◆ WRITTEN INSTRUCTION
Please rewrite the records from the line containing "You are a GUI" through the end of the records, both ends included, swapping "field" for "input box" and leaving everything else unchanged.

** start of DATA LINES **

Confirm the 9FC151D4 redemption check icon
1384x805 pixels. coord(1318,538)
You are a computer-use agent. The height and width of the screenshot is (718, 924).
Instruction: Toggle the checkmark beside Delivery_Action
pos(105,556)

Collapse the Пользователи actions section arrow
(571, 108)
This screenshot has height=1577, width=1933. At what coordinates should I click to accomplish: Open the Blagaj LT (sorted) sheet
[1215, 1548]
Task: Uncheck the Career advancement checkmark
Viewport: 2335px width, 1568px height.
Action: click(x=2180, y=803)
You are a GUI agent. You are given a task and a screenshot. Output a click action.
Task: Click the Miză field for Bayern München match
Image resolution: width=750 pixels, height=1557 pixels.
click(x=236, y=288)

** end of DATA LINES **

◆ RESPONSE TO THIS TASK
You are a GUI agent. You are given a task and a screenshot. Output a click action.
Task: Click the Miză input box for Bayern München match
Image resolution: width=750 pixels, height=1557 pixels.
click(x=236, y=288)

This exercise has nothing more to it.